With older driver safety in the spotlight over recent weeks, the results of two surveys suggest there is public support for mandatory re-testing.
The issue of requiring motorists to retake their test at a certain age in order to keep their licence, was thrust into the public eye earlier this month following the collision involving the Duke of Edinburgh.
The collision elicited a mixed response from road safety stakeholders, with RoSPA describing age as a ‘red herring’ and ‘a completely arbitrary and unreliable measure for assessing someone’s ability to drive’.
However, IAM RoadSmart issued a call for the Government to ‘put action behind their words’, in terms of doing more to improve the safety of older drivers.

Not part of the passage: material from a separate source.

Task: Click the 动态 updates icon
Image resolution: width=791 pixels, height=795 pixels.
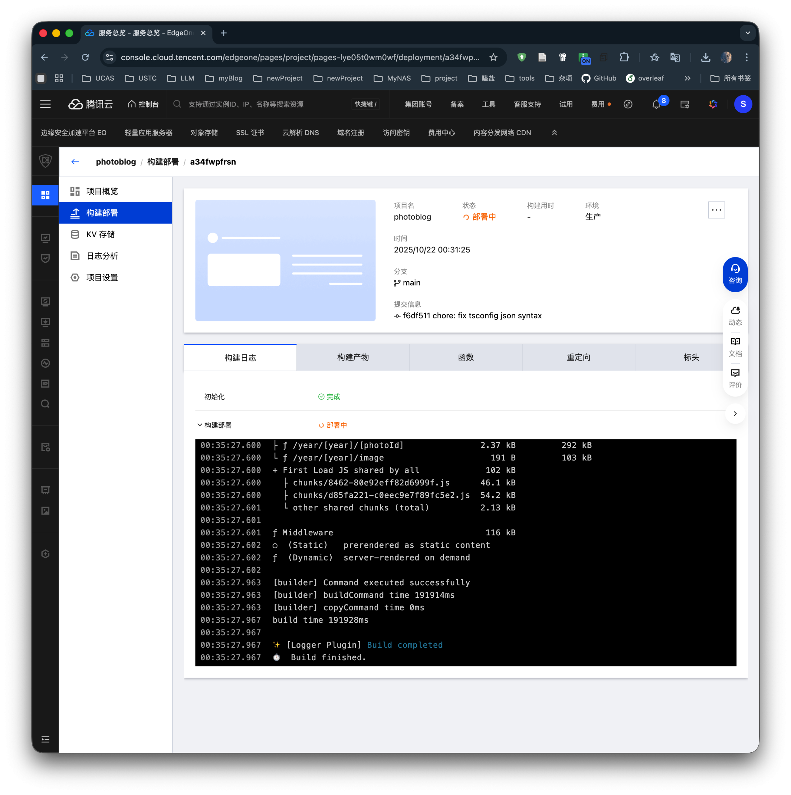Action: pyautogui.click(x=735, y=316)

According to a survey conducted by Buyacar.co.uk, public support for regular mandatory driver re-testing has increased following the Duke of Edinburgh’s crash.
Reported by ADI News, the online car sales website says before the crash a small majority (53%) said drivers should be re-tested – which has subsequently increased to 66%.
The most common time scale for re-testing favoured by respondents to the Buyacar.co.uk survey was every 10 years – but a majority of drivers also believe it should be linked to age.
A separate survey, carried out by Select Car Leasing and published in the Independent, suggests that more than half of young drivers believe motorists should have to resit their test once they turn 60 years.
In the survey, 60% of car users aged 18-34 years said they felt road safety in the UK would be improved if older motorists had to periodically take a mandatory refresher exam.
Across all age groups, 35% agreed that a mature driver test should be introduced.
However, speaking to the Independent, Luke Bosdet, a spokesman for the AA, said it would be premature to force senior drivers to face renewal exams, and may be discriminatory.
Luke Bosdet said: “Rules around this have already been tightened with doctors in the UK granted greater power to intervene if they believe patients are a threat to other road-users in the UK.”